Prompt → Copy each record below faithfully, leaving out images.
________
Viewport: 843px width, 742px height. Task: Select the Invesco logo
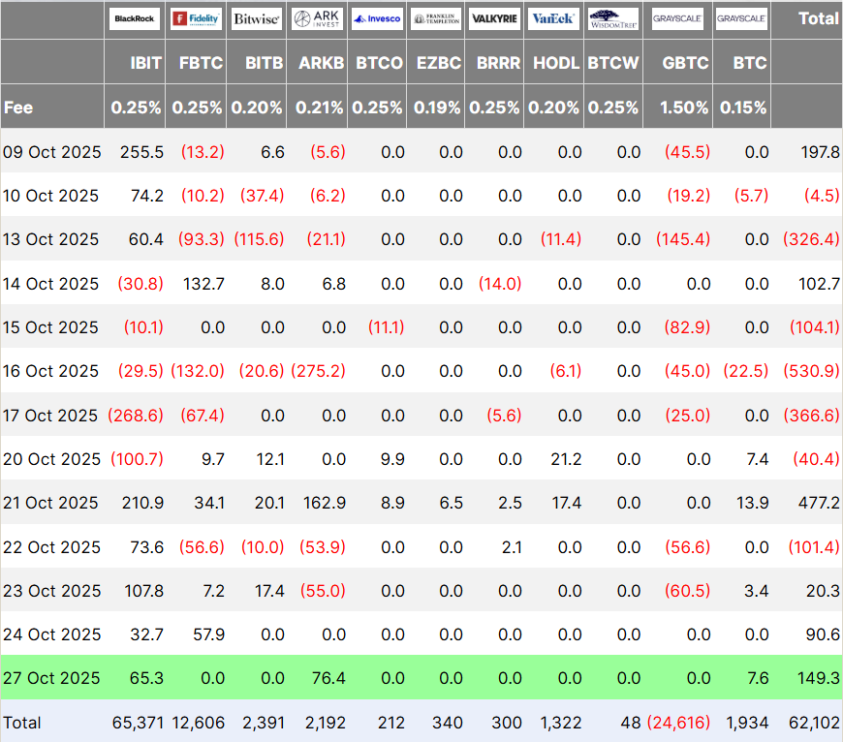377,18
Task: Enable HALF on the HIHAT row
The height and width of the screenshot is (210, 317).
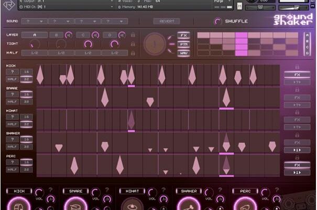Action: [x=12, y=124]
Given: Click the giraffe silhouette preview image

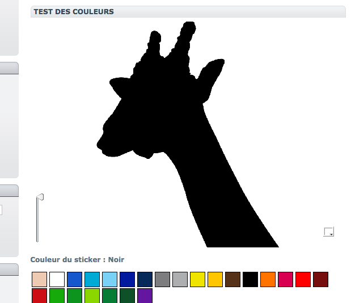Looking at the screenshot, I should click(188, 134).
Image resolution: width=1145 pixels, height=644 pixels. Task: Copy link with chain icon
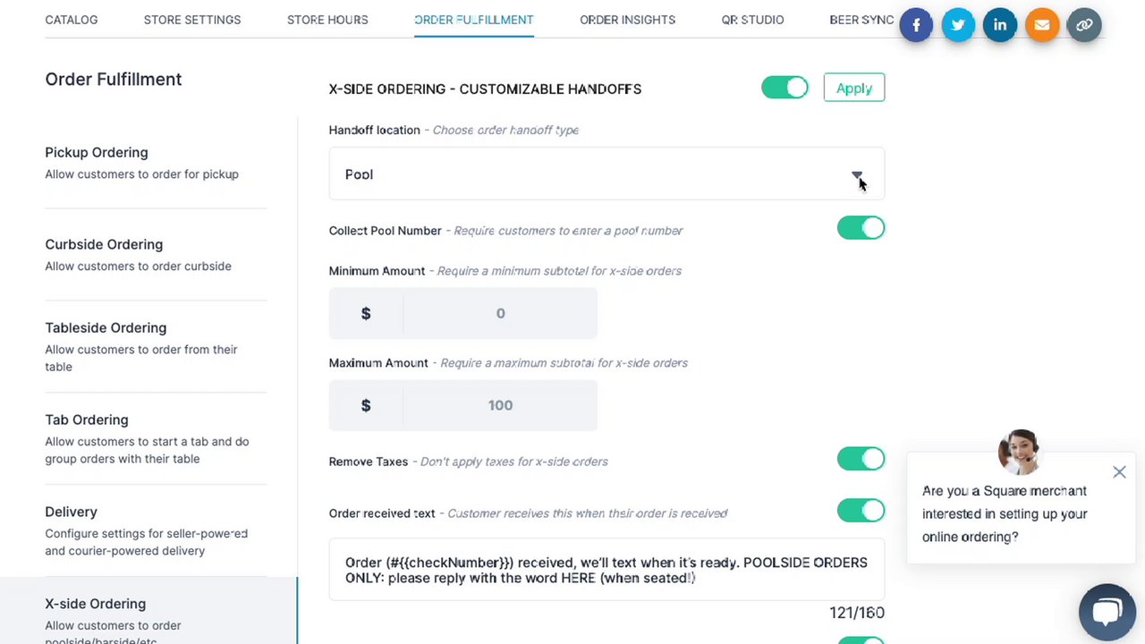(1084, 25)
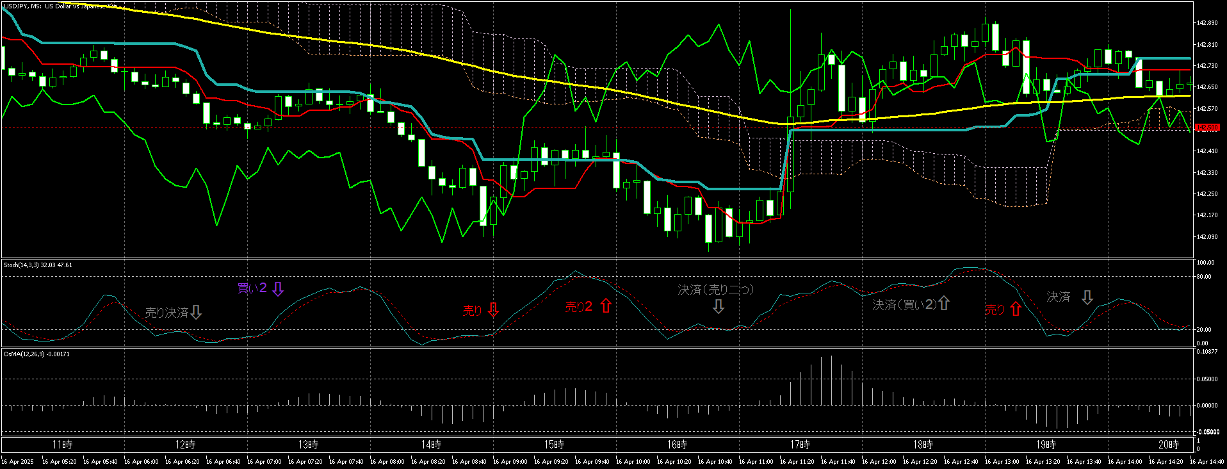This screenshot has height=469, width=1227.
Task: Select gray up arrow beside 決済(買い2)
Action: point(944,303)
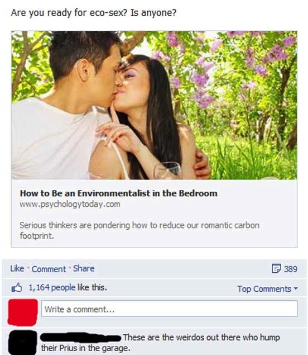
Task: Click the eco-sex post caption text
Action: [x=94, y=13]
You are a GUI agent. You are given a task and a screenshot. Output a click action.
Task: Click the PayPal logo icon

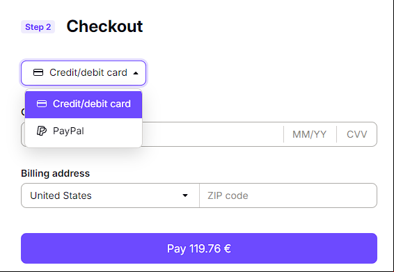pos(42,131)
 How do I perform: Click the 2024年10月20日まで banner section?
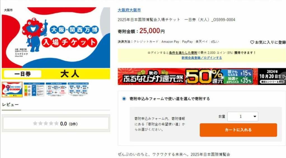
________
Exercise response →
Viewport: 843px width, 742px height. Task: Select the Invesco logo
377,18
Task: Enable HALF on the HIHAT row
The height and width of the screenshot is (210, 317).
Action: [x=12, y=124]
Given: Click the giraffe silhouette preview image

Looking at the screenshot, I should click(188, 134).
Image resolution: width=1145 pixels, height=644 pixels. Task: Copy link with chain icon
(1084, 25)
This screenshot has height=469, width=1227.
Task: Select gray up arrow beside 決済(買い2)
Action: point(944,303)
Task: Click the eco-sex post caption text
Action: [x=94, y=13]
You are a GUI agent. You are given a task and a screenshot. Output a click action.
Task: Click the PayPal logo icon

pos(42,131)
 How do I perform: Click the 2024年10月20日まで banner section?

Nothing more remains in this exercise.